Directions
Rewrite everything from the line containing "You are a GUI" down to the end of the material, requests included, rescaling each coordinate in the answers by 2.5 and rounding to whole numbers with halves rounded up. Keep the numbers in the requests unchanged, and leave the pictures out.

Word and element location material

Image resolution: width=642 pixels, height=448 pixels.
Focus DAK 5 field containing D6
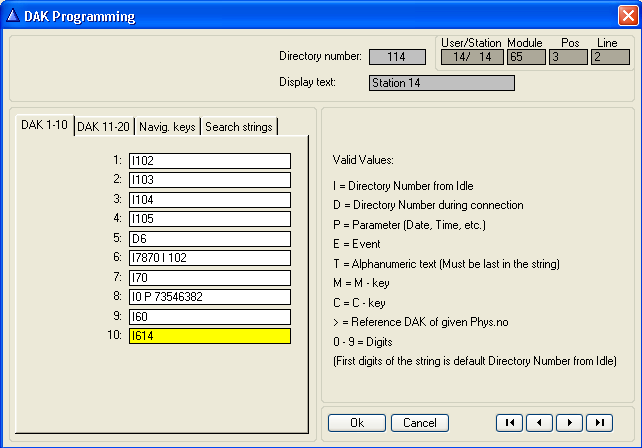209,239
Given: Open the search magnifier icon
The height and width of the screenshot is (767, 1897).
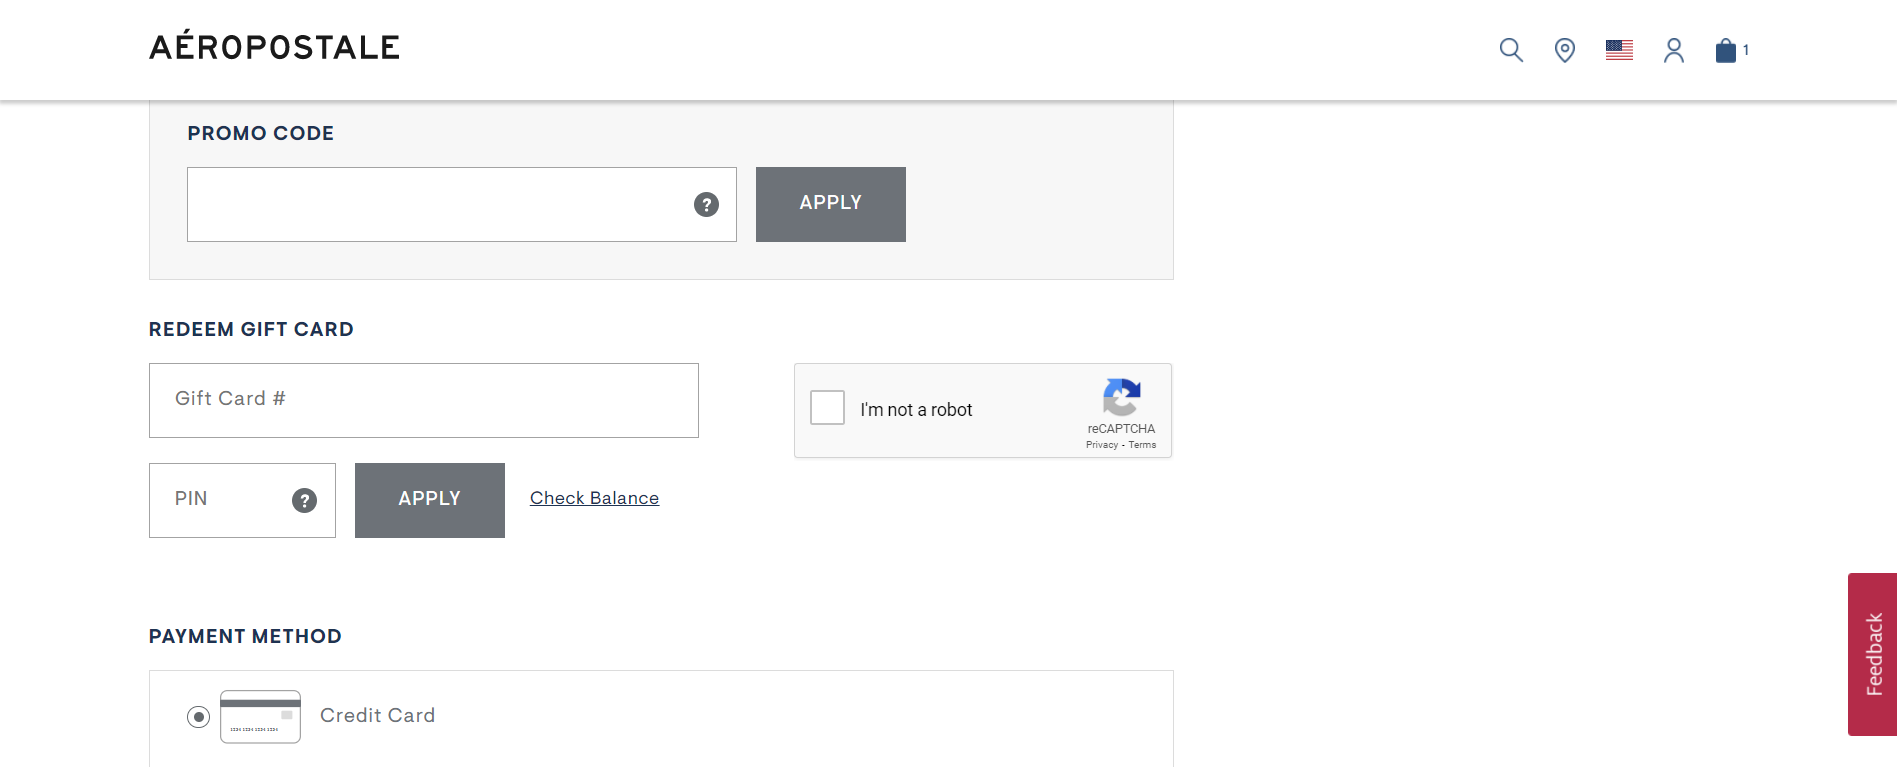Looking at the screenshot, I should [x=1511, y=50].
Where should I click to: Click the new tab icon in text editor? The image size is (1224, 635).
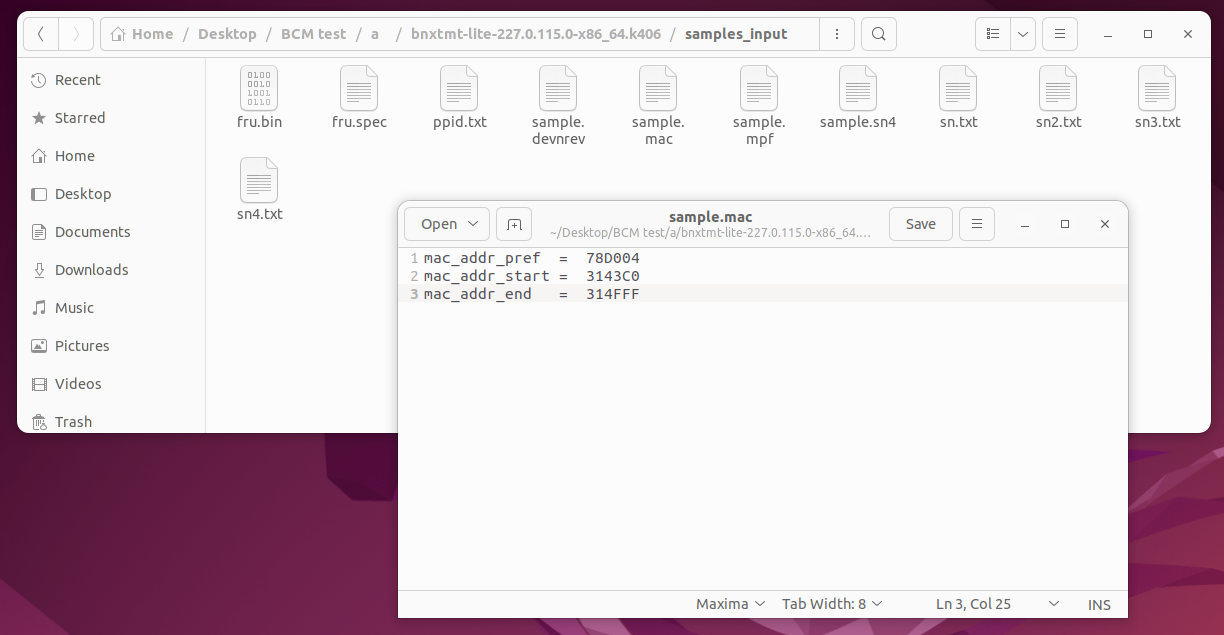[x=514, y=224]
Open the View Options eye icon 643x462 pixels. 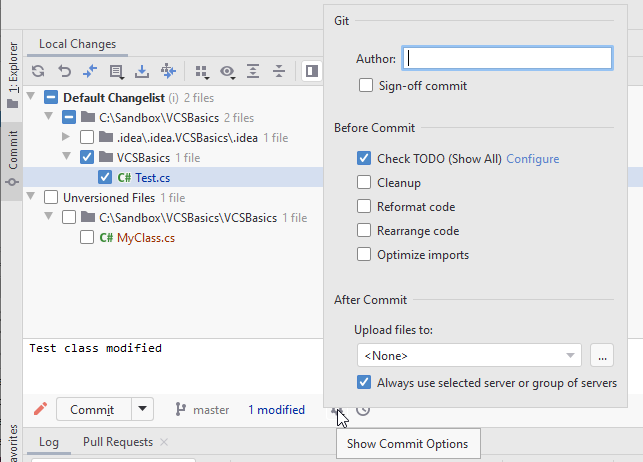tap(227, 71)
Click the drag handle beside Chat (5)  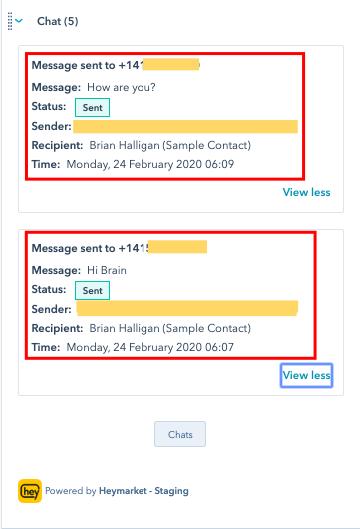pyautogui.click(x=10, y=21)
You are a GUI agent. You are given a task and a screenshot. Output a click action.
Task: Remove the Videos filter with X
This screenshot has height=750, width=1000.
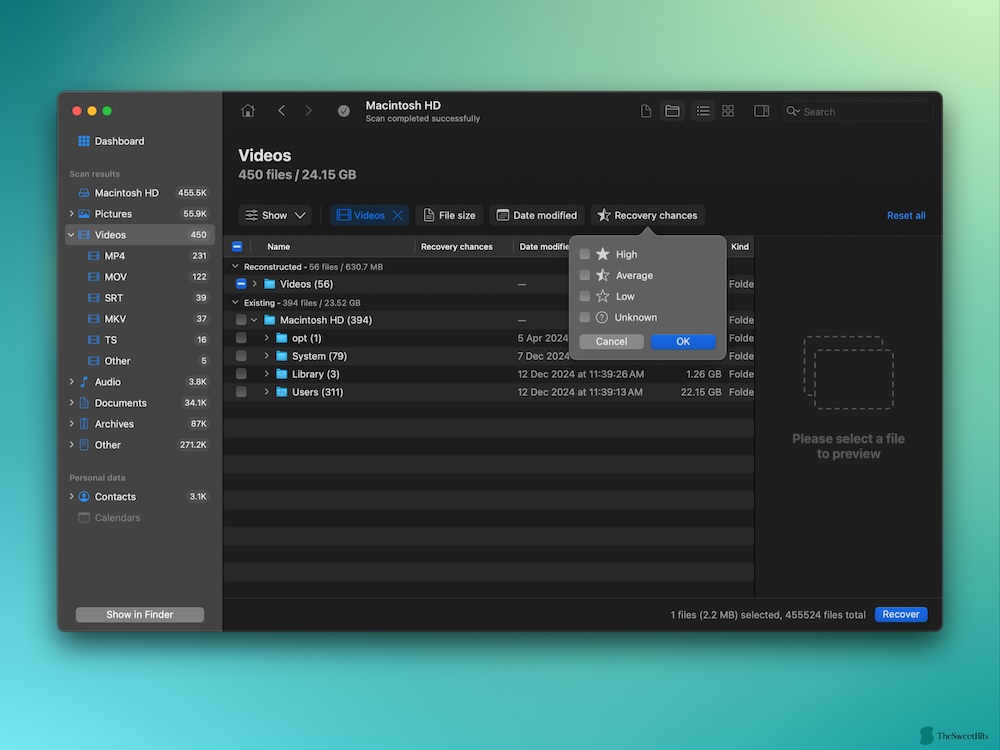(397, 215)
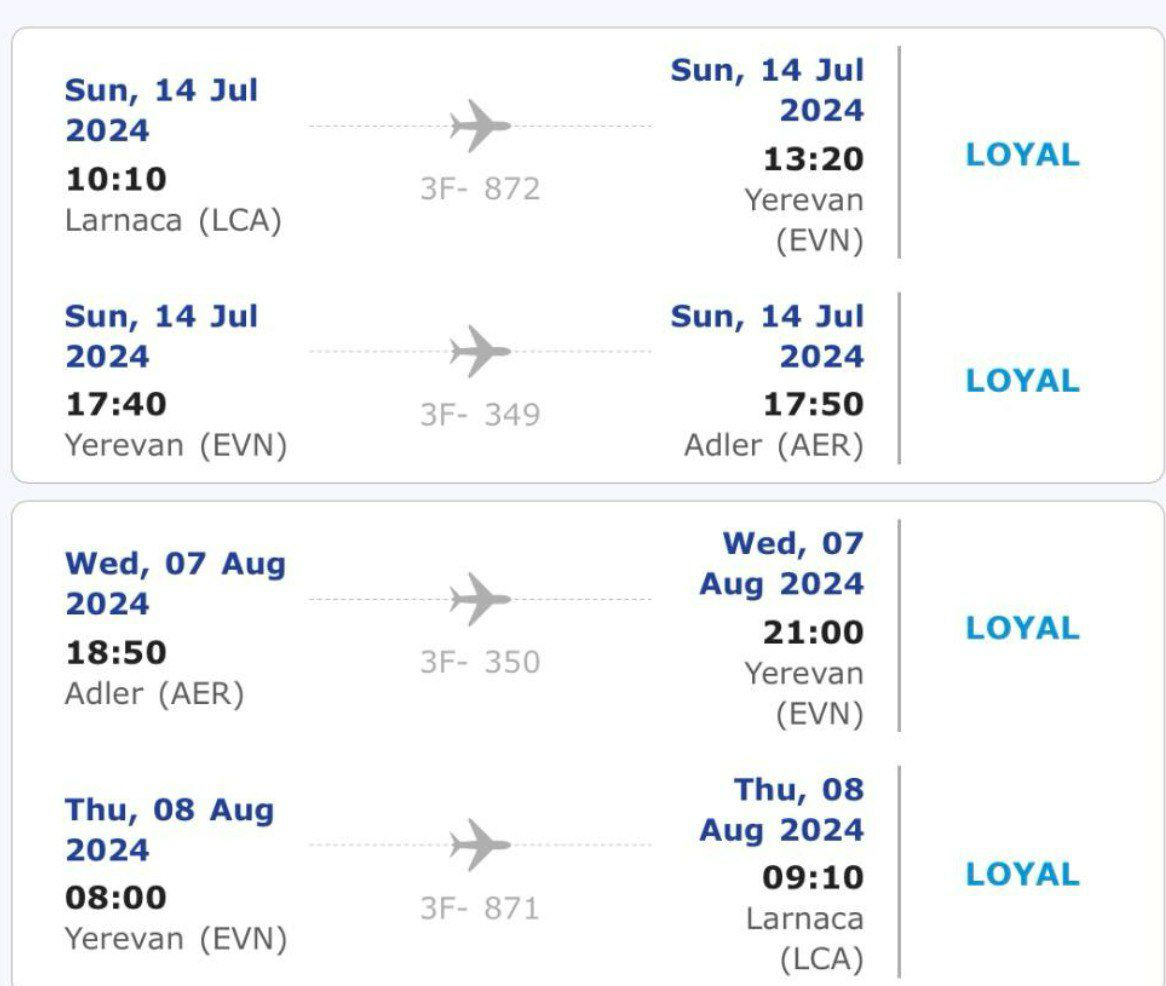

Exercise response
You are a GUI agent. You are given a task and a screenshot. Output a click action.
Task: Remove the Videos filter with X
This screenshot has height=750, width=1000.
(993, 538)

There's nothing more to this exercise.